George Orwell, England Your England (1941)

2) The looming crisis:

In Cambridgeshire, I know of a particularly lovely hedge, called Judith's Hedge, that is older than Salisbury Cathedral, older than York Minster, older indeed than all but a handful of buildings in Britain, and yet no statute stands between it and its destruction.  If the road needed widening or the owners decided they preferred the property to be bounded by fenceposts and barbed wire, it would be the work of a couple of hours to bulldoze away 900 years of history.  That's insane.  At least half the hedgerows of Britain pre-date the enclosure movement and perhaps as many as a fifth date back to Anglo-Saxon times.  Anyway, the reason for saving them isn't because they have been there for ever and ever, but because they clearly and unequivocally enhance the landscape.  They are a central part of what makes England England.  Without them it would just be Indiana with steeples.
Bill Bryson, Notes from a Small Island (1995)

3) The final epiphany:

At his feet were the glittering streams of the Itchen, that small magic river of silver and dry-flies and trout.  Beyond them were the playing fields with their white dots of cricketers, and beyond them the tower of the College Chapel, and beyond that the slumbering leviathan, Wykeham's House of God.  The air was filled with little sounds, the tinkling of sheep-bells across the vales of the chalkland, the click of cricket-bat, the whispers of the fitful puffs of wind in the trees behind him, the megaphoned shouts of the coaches as the racing-fours went up the stream with flashing blades, and from across the valley the bells of the Cathedral, deep and far, like the strong clang of Thor's anvil in Valhalla.
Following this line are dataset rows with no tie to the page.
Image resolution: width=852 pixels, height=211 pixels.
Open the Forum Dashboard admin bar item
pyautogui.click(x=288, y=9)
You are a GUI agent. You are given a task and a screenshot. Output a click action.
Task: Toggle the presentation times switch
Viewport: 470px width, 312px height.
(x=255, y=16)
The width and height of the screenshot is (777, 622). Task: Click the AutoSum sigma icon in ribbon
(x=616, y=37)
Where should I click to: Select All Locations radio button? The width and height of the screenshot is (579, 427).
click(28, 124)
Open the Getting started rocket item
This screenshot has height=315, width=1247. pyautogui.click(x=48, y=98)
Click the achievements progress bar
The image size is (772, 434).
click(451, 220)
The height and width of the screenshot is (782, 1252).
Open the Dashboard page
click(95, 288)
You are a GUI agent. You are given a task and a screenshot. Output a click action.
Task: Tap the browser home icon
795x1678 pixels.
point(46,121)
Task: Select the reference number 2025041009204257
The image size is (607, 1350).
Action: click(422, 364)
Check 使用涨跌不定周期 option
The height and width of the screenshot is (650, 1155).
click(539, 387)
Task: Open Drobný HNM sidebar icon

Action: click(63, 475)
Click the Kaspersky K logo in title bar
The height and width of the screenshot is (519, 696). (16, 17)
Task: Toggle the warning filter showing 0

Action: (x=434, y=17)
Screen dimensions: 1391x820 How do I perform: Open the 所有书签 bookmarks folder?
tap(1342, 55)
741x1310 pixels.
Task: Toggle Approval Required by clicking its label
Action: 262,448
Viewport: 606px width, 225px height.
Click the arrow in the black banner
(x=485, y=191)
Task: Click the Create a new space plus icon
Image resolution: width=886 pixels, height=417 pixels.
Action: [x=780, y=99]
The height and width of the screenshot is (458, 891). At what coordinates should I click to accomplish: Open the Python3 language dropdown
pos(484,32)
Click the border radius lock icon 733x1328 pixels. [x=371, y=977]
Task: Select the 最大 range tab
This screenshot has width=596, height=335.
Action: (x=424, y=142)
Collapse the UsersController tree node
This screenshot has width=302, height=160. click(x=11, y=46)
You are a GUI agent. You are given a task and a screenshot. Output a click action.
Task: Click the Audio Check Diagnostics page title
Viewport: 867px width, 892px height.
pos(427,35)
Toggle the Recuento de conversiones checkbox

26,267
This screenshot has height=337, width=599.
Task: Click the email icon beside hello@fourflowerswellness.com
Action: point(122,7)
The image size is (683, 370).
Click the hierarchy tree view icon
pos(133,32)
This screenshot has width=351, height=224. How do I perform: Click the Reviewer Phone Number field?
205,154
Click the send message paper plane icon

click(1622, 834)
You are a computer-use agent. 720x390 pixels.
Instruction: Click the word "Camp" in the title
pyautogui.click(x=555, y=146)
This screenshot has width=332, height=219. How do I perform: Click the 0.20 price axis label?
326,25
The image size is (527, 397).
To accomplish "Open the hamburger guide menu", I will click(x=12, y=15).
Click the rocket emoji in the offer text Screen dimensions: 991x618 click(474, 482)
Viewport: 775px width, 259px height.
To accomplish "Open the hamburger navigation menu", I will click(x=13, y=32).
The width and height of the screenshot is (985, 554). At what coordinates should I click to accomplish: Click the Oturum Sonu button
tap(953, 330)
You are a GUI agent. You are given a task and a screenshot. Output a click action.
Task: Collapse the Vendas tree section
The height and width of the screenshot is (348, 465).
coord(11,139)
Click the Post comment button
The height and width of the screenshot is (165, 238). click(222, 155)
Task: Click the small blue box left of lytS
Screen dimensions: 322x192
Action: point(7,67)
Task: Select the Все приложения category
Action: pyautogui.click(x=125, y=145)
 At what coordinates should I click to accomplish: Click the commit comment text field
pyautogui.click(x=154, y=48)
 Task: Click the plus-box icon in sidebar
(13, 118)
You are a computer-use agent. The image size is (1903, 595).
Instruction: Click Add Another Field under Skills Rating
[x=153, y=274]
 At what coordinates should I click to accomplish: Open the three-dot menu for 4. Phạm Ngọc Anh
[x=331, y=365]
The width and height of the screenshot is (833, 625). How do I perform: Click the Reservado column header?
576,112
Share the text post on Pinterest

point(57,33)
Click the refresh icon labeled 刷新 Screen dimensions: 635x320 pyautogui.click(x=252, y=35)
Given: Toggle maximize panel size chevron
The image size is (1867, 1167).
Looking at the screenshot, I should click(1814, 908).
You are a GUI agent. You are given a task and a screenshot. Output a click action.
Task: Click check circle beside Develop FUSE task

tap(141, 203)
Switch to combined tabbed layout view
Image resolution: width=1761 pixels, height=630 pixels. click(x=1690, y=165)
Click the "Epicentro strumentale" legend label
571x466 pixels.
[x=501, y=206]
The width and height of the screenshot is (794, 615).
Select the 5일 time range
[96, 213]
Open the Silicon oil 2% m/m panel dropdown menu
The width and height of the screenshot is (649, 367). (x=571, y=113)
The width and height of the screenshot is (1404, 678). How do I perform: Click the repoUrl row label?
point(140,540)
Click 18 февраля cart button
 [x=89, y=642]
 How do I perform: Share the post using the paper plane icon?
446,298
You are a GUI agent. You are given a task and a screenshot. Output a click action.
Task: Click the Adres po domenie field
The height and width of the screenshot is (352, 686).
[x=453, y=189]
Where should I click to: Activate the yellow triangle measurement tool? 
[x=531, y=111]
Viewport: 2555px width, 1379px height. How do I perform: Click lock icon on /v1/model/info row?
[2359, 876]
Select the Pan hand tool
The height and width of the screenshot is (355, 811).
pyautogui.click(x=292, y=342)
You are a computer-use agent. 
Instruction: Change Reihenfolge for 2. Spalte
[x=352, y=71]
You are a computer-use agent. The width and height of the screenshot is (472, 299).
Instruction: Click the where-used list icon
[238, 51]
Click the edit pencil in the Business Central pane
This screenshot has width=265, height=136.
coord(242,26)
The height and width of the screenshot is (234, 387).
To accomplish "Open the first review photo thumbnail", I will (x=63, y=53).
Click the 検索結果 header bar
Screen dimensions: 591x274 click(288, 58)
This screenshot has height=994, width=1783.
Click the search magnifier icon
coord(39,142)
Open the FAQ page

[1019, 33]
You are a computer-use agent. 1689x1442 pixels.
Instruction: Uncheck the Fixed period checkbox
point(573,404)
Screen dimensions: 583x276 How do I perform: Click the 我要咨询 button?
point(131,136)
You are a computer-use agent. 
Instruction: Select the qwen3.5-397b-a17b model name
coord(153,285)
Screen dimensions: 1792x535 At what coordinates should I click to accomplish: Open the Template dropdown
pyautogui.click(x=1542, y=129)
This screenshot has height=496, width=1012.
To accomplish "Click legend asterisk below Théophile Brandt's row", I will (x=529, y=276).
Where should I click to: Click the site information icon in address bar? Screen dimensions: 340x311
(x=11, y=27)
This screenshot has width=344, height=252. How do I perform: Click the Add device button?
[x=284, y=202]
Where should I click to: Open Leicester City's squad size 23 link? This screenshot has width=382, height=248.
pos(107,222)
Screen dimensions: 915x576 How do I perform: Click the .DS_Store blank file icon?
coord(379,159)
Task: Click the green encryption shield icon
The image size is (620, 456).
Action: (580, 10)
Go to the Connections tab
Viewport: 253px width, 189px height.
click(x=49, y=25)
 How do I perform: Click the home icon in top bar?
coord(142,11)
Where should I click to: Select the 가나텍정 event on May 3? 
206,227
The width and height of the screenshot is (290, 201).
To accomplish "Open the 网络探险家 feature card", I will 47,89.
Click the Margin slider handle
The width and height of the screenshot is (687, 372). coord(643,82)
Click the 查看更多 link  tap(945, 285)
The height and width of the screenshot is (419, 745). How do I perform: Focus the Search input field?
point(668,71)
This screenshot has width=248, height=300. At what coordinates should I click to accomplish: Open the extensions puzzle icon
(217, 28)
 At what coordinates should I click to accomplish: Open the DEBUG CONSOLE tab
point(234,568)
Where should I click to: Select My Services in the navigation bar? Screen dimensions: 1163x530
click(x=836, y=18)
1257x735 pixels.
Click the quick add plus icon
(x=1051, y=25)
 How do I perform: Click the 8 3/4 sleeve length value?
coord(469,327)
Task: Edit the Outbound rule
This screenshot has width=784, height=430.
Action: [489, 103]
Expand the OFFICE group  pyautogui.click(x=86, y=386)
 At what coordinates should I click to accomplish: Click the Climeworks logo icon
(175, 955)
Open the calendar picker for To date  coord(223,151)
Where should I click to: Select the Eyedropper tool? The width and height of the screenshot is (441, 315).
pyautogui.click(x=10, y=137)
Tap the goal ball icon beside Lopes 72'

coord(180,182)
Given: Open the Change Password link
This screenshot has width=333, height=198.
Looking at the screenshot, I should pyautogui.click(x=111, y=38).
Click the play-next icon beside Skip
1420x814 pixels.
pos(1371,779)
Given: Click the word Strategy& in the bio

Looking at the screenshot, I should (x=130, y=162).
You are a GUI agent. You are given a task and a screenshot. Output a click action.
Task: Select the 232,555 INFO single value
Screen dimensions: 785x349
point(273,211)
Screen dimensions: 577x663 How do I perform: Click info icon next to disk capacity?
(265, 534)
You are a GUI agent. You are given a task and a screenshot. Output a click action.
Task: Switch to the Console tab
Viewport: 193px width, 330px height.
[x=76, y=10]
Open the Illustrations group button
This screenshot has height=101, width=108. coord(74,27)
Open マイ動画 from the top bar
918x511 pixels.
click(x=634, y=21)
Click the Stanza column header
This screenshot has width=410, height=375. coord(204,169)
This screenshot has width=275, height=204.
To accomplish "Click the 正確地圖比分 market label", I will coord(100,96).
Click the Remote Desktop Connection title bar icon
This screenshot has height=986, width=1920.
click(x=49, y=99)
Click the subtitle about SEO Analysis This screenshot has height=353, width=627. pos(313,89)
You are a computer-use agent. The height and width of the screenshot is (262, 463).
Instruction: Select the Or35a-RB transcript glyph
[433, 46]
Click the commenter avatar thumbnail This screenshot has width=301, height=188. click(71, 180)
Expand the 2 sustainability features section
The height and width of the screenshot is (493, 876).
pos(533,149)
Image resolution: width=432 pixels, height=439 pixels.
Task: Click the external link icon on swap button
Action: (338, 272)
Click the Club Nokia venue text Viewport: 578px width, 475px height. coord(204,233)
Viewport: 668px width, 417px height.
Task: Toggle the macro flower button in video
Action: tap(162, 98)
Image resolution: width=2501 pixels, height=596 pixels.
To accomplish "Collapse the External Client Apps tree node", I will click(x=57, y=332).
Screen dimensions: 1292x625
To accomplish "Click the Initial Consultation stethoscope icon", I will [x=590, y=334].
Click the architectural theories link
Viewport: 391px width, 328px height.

Twenty or thirty feet below the grassy deck-chair on which Donald was by now half dozing ran the circular trench which the Britons dug as a defence against the Legions. The line of the Roman road was clear, a chalky arrow, as far as the blue horizon. Saxon Alfred's statue might have been as visible through a field-glass as the pale-yellow Norman transept of the Cathedral was to the eye. The English school, whose motto puts kindliness above flourishment or learning, lay among its water-meads, and all around was the creator, the inheritor, the ancestor, and the descendant of it all, the green and kindly land of England.